(Items listed in a dataset)
- - -

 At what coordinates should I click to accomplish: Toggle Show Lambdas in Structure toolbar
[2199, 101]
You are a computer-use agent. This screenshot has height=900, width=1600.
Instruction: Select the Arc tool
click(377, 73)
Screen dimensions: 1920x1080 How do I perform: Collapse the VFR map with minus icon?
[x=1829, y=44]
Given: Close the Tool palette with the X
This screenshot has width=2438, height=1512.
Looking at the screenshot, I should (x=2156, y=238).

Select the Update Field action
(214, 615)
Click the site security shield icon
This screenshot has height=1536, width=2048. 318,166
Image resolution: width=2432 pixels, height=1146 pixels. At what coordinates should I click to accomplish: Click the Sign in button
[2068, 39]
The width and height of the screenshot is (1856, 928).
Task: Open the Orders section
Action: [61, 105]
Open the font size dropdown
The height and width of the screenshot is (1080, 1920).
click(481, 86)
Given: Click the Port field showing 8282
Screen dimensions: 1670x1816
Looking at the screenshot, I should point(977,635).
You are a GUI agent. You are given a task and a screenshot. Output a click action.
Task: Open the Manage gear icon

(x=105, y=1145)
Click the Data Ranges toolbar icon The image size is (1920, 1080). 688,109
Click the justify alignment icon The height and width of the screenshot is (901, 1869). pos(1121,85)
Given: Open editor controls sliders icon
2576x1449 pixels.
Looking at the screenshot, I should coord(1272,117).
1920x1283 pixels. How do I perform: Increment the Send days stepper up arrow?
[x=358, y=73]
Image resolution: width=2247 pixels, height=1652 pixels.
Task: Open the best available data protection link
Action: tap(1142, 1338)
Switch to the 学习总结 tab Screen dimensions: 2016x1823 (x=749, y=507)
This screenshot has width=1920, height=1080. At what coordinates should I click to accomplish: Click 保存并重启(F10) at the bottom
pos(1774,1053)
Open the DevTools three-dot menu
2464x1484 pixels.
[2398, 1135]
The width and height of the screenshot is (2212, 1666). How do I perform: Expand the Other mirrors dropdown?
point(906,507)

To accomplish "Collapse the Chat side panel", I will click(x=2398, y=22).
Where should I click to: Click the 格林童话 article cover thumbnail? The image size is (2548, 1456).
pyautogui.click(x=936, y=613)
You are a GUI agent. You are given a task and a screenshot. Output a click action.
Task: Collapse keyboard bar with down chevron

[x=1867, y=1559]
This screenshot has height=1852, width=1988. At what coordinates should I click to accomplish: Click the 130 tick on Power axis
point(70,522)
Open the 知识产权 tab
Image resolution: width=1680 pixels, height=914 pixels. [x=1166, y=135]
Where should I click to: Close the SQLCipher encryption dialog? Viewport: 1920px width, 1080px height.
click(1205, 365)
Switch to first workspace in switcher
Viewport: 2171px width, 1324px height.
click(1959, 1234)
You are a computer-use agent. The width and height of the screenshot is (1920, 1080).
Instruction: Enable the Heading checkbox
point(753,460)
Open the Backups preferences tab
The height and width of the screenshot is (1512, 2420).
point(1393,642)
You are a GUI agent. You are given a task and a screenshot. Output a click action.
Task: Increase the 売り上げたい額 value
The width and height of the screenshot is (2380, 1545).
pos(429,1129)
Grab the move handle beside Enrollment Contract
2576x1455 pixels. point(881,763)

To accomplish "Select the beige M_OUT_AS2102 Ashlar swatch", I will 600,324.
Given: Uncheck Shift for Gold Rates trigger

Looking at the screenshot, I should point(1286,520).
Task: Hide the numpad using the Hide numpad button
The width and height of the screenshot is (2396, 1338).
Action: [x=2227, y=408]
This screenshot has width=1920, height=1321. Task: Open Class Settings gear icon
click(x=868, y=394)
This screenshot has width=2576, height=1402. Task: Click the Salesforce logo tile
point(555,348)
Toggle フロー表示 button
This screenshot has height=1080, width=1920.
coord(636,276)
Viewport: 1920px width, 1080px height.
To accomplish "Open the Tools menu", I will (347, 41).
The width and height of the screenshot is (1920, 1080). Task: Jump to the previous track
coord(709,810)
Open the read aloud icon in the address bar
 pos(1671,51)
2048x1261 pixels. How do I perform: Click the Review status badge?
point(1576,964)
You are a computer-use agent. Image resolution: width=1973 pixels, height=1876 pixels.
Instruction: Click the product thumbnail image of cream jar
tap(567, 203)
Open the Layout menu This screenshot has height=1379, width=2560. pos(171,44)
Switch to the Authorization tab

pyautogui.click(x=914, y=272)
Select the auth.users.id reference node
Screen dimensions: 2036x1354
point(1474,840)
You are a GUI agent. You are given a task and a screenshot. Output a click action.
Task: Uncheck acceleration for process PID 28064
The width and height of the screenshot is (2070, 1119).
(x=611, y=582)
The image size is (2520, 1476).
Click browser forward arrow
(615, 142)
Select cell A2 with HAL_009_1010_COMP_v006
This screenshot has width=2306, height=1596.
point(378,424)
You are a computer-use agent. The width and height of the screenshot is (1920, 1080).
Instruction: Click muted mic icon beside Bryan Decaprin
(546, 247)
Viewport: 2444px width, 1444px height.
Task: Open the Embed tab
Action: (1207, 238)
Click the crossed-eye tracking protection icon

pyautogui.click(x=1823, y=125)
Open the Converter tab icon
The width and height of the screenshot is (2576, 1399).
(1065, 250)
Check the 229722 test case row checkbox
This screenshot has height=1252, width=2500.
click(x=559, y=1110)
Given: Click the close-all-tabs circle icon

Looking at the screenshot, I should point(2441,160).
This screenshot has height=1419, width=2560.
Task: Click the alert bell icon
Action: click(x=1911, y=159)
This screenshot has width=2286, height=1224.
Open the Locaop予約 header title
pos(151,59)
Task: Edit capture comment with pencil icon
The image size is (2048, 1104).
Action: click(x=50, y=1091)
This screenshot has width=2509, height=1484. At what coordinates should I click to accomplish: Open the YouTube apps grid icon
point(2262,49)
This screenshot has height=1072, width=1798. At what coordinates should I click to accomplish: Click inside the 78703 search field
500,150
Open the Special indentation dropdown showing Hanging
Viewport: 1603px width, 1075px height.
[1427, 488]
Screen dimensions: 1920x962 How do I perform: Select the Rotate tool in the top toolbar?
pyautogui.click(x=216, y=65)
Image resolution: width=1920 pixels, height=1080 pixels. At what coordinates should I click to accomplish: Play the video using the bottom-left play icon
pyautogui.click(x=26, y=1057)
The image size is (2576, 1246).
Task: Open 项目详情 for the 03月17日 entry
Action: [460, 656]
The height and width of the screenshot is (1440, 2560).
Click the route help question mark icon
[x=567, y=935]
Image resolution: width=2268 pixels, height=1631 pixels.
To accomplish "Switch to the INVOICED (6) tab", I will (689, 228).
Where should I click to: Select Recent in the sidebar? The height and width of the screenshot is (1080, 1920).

- - -

- [What to do]
Within the records, filter for lines that contain the word "computer" and show each one.

- [Response for this exercise]
You are a computer-use agent. This screenshot has height=900, width=1600.
You are a computer-use agent. The width and height of the screenshot is (1920, 1080).
You are a computer-use agent. Image resolution: width=1973 pixels, height=1876 pixels.
You are a computer-use agent. The width and height of the screenshot is (1920, 1080).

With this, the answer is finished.